Before starting the assignments, I had a basic understanding of the nurses role for the contribution of ethical research but it was expanded on. The CITI trainings provided a lot of specific cases for conducting research in instances that my brain wouldn’t have thought of on my own, like research conducted in another country, or with prisoners. I don’t plan on working in those settings as a researcher anytime soon but I feel comfortable in the fact that there are standards and guidelines in place.

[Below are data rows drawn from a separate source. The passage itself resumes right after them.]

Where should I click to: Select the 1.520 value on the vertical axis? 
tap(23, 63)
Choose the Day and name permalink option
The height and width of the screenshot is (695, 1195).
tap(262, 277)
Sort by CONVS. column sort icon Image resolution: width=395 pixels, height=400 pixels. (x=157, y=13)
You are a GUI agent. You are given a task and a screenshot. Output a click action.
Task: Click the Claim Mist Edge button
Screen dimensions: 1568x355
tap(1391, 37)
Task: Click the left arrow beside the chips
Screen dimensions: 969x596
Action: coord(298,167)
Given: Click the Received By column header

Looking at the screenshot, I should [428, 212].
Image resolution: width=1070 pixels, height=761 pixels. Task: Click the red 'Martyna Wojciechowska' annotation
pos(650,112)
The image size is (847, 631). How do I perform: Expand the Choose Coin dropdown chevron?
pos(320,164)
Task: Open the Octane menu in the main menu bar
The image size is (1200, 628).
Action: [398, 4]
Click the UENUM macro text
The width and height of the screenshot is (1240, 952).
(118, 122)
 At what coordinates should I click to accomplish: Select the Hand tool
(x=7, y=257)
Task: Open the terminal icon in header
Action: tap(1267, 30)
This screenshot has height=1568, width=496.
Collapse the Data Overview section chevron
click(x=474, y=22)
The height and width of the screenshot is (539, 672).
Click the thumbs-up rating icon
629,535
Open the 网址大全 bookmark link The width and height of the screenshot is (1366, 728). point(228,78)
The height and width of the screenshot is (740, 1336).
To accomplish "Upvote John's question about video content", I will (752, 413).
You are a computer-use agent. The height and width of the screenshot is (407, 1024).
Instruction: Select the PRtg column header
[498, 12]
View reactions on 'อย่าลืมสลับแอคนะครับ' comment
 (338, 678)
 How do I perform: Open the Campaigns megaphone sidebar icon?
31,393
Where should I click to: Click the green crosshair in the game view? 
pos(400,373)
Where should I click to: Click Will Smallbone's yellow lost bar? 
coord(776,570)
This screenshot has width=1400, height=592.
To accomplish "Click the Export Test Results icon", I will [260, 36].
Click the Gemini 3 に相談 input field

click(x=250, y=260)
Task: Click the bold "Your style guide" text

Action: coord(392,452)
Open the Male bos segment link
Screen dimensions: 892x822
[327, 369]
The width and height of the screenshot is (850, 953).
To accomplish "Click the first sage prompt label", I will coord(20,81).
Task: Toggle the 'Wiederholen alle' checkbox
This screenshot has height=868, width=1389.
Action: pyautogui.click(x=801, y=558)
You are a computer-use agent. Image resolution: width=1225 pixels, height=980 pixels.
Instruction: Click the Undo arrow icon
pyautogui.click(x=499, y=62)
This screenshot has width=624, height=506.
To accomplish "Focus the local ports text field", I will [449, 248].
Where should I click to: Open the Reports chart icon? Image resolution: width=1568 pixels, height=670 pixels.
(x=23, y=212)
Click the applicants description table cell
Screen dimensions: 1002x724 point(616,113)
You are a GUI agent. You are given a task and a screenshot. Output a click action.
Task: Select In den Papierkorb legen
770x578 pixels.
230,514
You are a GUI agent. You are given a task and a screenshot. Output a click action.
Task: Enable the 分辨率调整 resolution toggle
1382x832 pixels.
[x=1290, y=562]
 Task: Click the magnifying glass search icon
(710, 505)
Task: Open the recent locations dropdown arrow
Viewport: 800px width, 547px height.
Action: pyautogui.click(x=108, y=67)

I think the course objectives related to utilizing research databases and systematic appraisal of evidence (Course objectives 1 and 2) will help me in the future with being able to participate in the evidence-based practice initiatives because I more knowledge about the infrastructure of data bases and I got more practice in collecting and evaluating sources. I think going through the video series about the CLAPSI EBP initiative and then going through the steps on our own was helpful. The fact that we were able to use a systematic approach for evaluating different types of articles (qualitative v qualitative) was very practical and can stay with me in my following courses and career as a nurse.
I felt that there was overlap between the nursing code of ethics we had looked at in other classes and the ethics needed generally to conduct ethical research. It’s a nice thought, a probably a good thing, that nurse’s are held to such a high standard on the day to day. Especially when nursing contributions to research is seen in the context of direct patient care. The movie “Miss Ever’s Boys”, the directors did a good job of highlighting the role Nurse Ever had in carrying out the Tuskegee experiment and where she faced ethical choices. I don’t know how much of the movie was true to real life, but at one point Nurse Ever was so conflicted about the ethics involved in not treating the members of the study that she broke into her old ward to steal penicillin for a member who was starting to move into the third stage of syphilis. Although Nurse Ever knew that the experiment was wrong, she chose to give the best care she could within the confines of the experiment. She stayed with the patient during a spinal tap and helped the participants understand the lingo the doctors were using.
It important for nurses to learn about and learn from ethical crises in the past in order to not repeat them in the future. There were clear ethical and moral failings in the Tuskegee Syphilis study, but they were failings done by nurses and doctors just like us and we would be naive to think that we are above making any mistakes like the medical team involved in the research. This reminds me of the Milgram experiment, where participants were led to believe that they were delivering lethal doses of electricity to another participant because they were told to by a researcher. The Milgram experiment was supposed to investigate the psychology behind how ordinary German’s followed the Nazis and if Americans would be fall into a similar trap of obeying authorities orders even when they are clearly wrong. Everyone likes to think that they would be the exception, that they wouldn’t listen but statistically speaking they won’t be. The same principals apply to ethics in research, in healthcare, and in life.